Ein Architekt und Ingenieur ist immer auch ein Bildhauer. Allein der Unterschied in dem Selbstverständnis eines Bildhauers zu dem eines Architekten ist folgender: Ein Künstler erschafft, so wie etwa Henry Moore das in beeindruckender Weise getan hat, eine dreidimensionale Skulptur, die immer nur von außen betrachtet wird. Ein Architekt dagegen schafft ein Objekt, in das der Betrachter eindringt. Wenn ich ein Gebäude entwerfe, ist diese Penetration immer ein zentraler Gestaltungsaspekt. So war es auch hier. Wie wirkt der Bahnhof, wenn ich in ihn hineingehe? Wie nehme ich die Architektur wahr?

Warum hat die Bahnhofshalle die pyramidalen Baumstützen unter den Passerellen erhalten?
Diese Wirkung war nie beabsichtigt: Die Rampen haben keine übergeordnete statische Funktion. Der Querschnitt aller Bögen bildet eine Parabel, welche jeweils im Bereich der beiden Passerellen endet. Sie fungieren auch als eingespannte Querträger, welche die Kräfte aller Bögen bündeln und die Querkräfte reduzieren. Die Last wird dabei vertikal an die pyramidalen Stützen darunter abgeführt. Wenn man sich den Querschnitt des Bauwerkes genau anschaut, dann erkennt man, dass die Rampen schon außerhalb der Hallenkurve liegen. Sie könnten also gar nicht mehr die Vertikalkräfte aufnehmen und, wenn sie auf beiden Seiten vorhanden wären, die pyramidalen Stützen ersetzen. Diese bündeln vielmehr die Kräfte des Ober- und Untergurtes der Bögen perfekt in einem Punkt und leiten diese nach unten ab. Von dort werden die Kräfte in die Bahnsteige eingeleitet, wo großmaßstäbliche Zugstangen eingelassen sind, die der auseinander drängenden Last der Halle entgegenwirken. Sie erklären auch die leicht röhrenförmige Untersicht der Bahnsteige im Bereich der zentralen Passage. Im Grunde funktioniert also die Statik der Halle wie ein Flitzebogen.
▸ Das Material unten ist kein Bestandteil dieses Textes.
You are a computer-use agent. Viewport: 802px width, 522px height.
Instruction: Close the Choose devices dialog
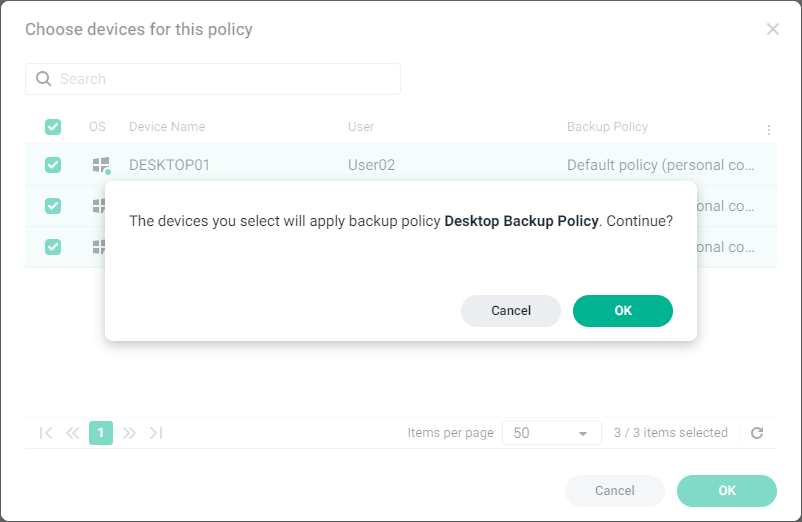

Das Tragwerk des Daches besteht aus zahlreichen, nah beieinander angeordneten Stahlbögen großartiger Dimension. Jeweils an ihren Enden sind sie im Bereich der Passerelle eingespannt, dagegen berühren sie sich untereinander bis auf eine fragile Glasabdeckung überhaupt nicht. Dazu existieren keine aussteifenden Querverbindungen oder gar eine Diagonale. Wie war das konstruktiv möglich?
Das liegt daran, dass das Tragwerk statisch wie eine Schale wirkt. Die Querrippen und die Längsrippen sind untereinander eingespannt, so dass sie genügend Steifigkeit aufweisen, um als Schalenkonstruktion zu wirken. Die Höhe des Tragwerks beträgt im Scheitel 1,4 m bei einer Spannweite von 196 m. Damit hat man ein enormes statisches Verhältnis, das größer als 1:100 ist und die ganze Halle wirkt wie ein Flächentragwerk.

Werden dann im Rahmen der verteilten Flächenlast auch Kräfte über die Dachverglasung geführt?
Nein, nein, die Glasscheiben sind nur einfache Glasscheiben. Die Einspannung zwischen den Längs- und den Querträgern ist sehr massiv und reicht alleine vollkommen aus.

Das Gebäude ist sowohl zur Stadt wie auch zur Bergseite hin offen. Haben Sie nicht Sorge gehabt, dass in dem Bahnhof permanent Durchzug herrscht?
Das war am Anfang der Planung auch zuerst unsere Sorge. Doch dann haben wir erkannt, dass der Hügel einerseits so stark bewaldet ist, dass auftretende Winde durch die Bäume stark gedämpft werden und zum anderen ist die Halle schließlich so nahe an den Berg gebaut, dass dieser die Halle strömungstechnisch quasi einseitig verschließt. Und die Bestätigung, dass dieses auch tatsächlich zutrifft, haben wir ja unmittelbar noch während der Bauzeit durch das alltägliche Wettergeschehen erhalten.

Herr Calatrava, vielen Dank für das Gespräch!